Michał miał dotrzymać mi towarzystwa na tym niezwykle stresującym spotkaniu, ale niestety nie mógł.

Wysiadłam z taksówki I weszłam do wysokiego budynku, w którym miałam się spotkać z przedstawicielem Adidasa. Chcą, abym była ich modelem na polskich reklamach. Właśnie tego chciałam. Michał też już dużo razy rozmawiał o tym i pytał czy dałoby się coś zrobić. No i po pięciu miesiącach rzeczywiście się udało.

-Dzień dobry, mam rozumieć, że pani to Julia Janiszewska?- zapytała miła pani na recepcji, która była ubrana w obcisła czarna spódnice i białą koszule w nią włożona.

-Dzień dobry, tak to ja.- odpowiedziałam uśmiechając się lekko.

-Piętro numer dwadzieścia siedem.- powiedziała odwzajemniając usmiech.

Podziękowałam, a następnie skierowałam się do windy i nacisnęłam guzik z numerkiem "27". Gdy drzwi się otworzyły na wejściu czekał na mnie Pan ubrany w czarny garnitur, był bardzo wysoki.
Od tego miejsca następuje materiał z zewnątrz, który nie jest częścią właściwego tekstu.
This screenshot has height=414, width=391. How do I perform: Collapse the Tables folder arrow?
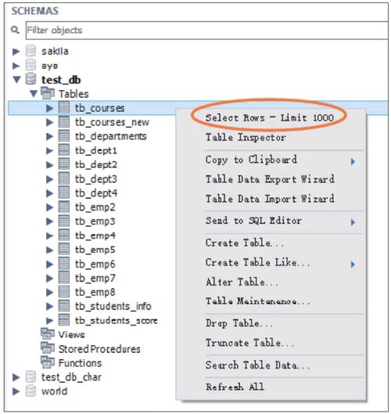34,93
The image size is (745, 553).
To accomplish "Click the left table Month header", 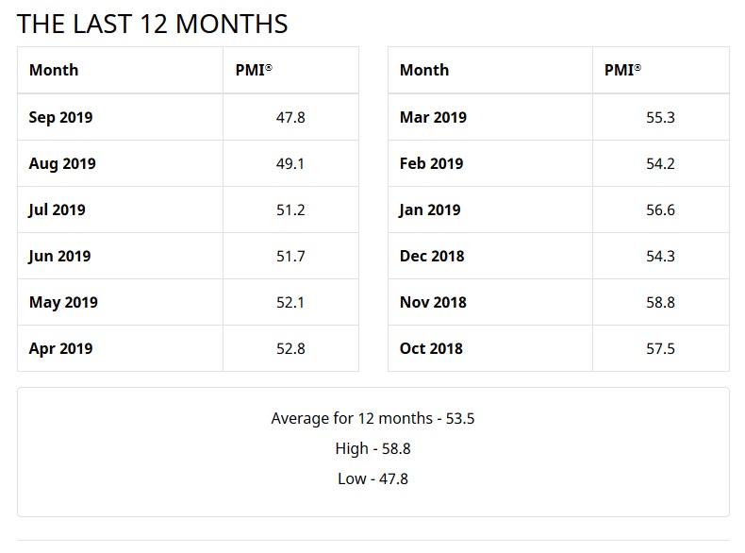I will click(x=54, y=70).
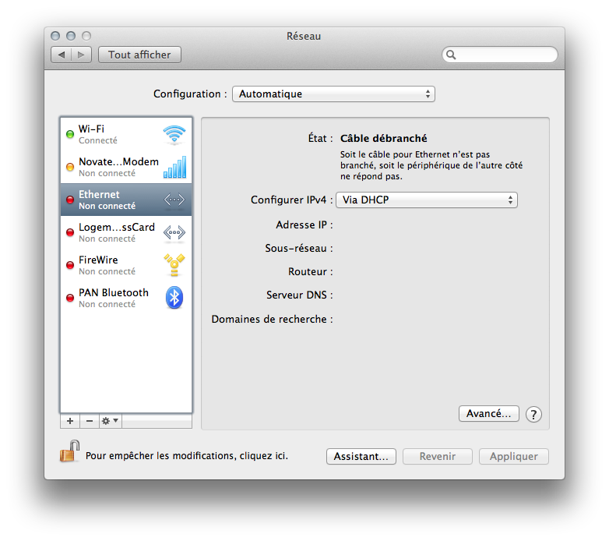
Task: Click the Avancé... button
Action: click(488, 414)
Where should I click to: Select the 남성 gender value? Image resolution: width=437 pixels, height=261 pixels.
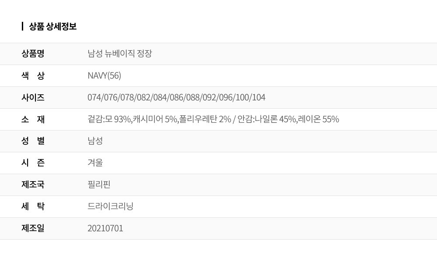95,141
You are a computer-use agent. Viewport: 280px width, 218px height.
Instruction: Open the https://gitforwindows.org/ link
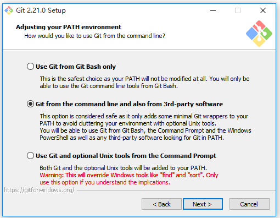point(39,190)
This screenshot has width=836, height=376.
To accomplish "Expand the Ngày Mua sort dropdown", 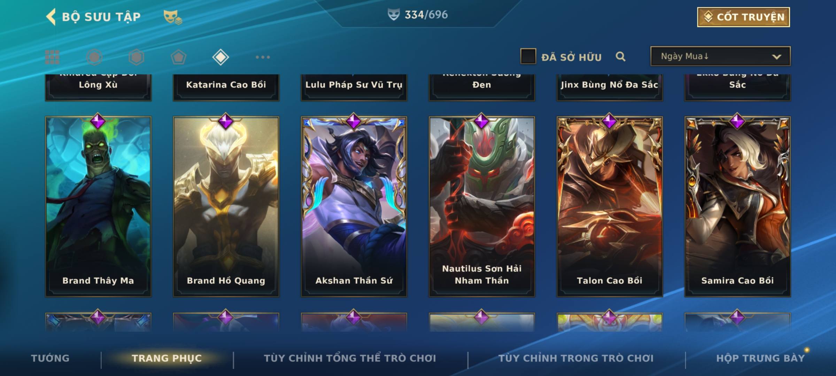I will click(x=720, y=56).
-Pani Julia?- zapytał, a ja pokiwałam twierdząco głową.- Proszę za mną.- powiedział, a ja zaczęłam za nim podążać.

Weszliśmy do sali dwieście trzydzieści osiem, gdzie na wejściu już można było zobaczyć jak dużą jest ta sala. Było w niej burko, przy którym prawdopodobnie odbywały się takie rozmowy, były również kanapy I wysokie szafki z szufladami od góry do dołu.
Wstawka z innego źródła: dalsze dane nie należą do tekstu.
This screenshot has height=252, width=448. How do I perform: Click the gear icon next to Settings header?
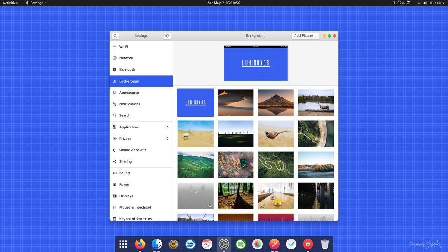[167, 35]
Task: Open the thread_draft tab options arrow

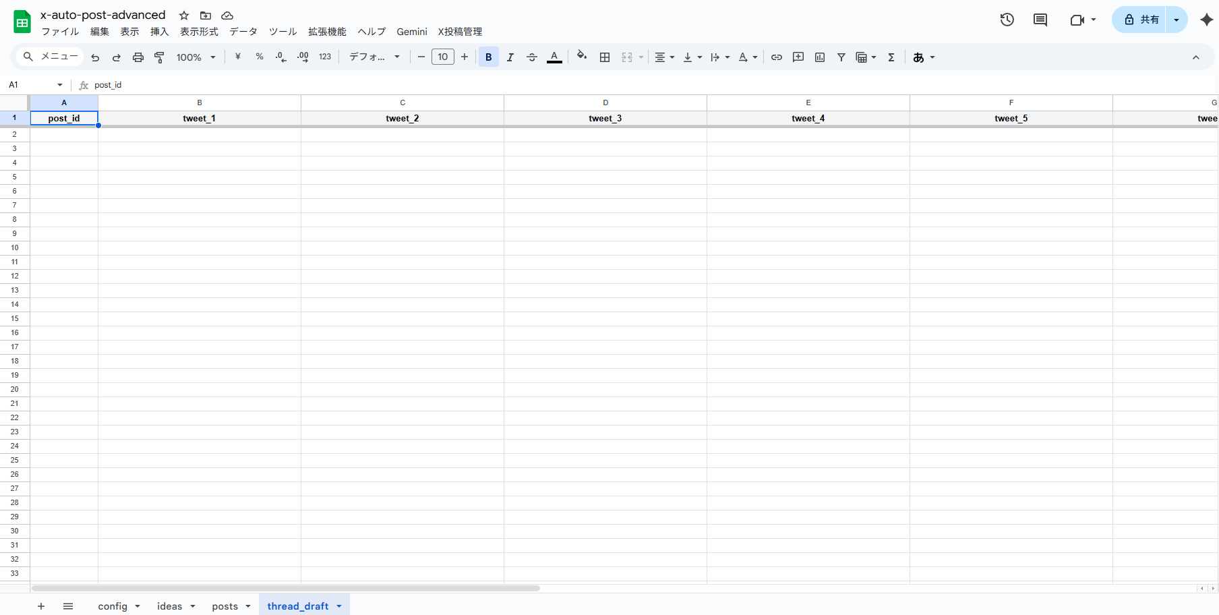Action: pyautogui.click(x=339, y=606)
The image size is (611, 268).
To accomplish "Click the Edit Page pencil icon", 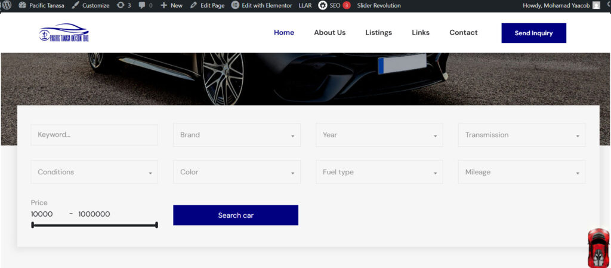I will tap(194, 5).
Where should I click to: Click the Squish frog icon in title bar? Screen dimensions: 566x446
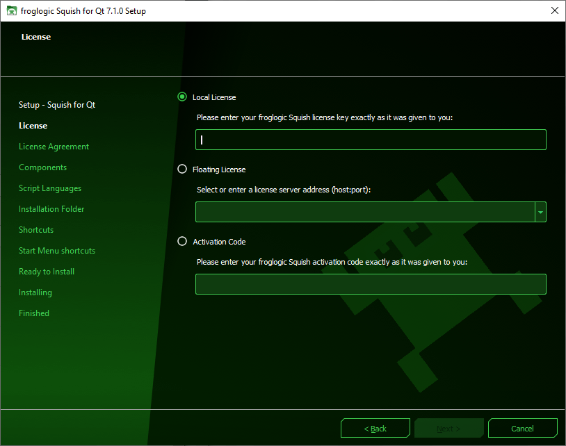(x=11, y=11)
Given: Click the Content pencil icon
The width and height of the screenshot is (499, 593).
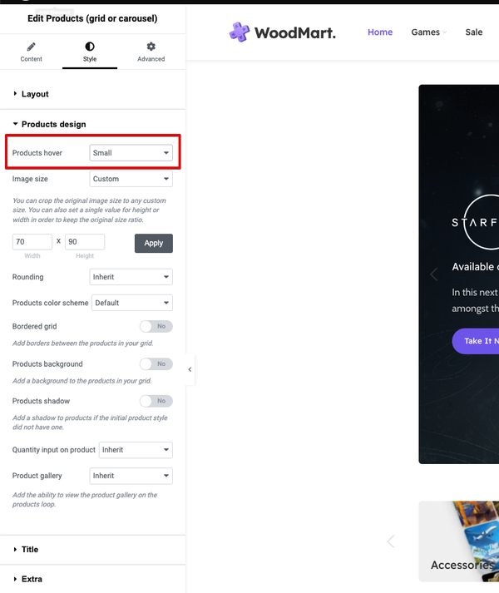Looking at the screenshot, I should pyautogui.click(x=31, y=47).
-Proszę usiąść.- odparł poprawiając garnitur.- Przynieść coś do picia?- zapytał.

-Nie, dziękuję.- odparłam niechcąc robić kłopotu.

Mężczyzna zajął miejsce po drugiej stronie biurka i zaczął coś pisać na laptopie.

-Jestem Piotr Kosowski i z tego co się dowiedziałem chciałaby pani być modelką Adidasa.- zaczął dalej patrząc w laptopa.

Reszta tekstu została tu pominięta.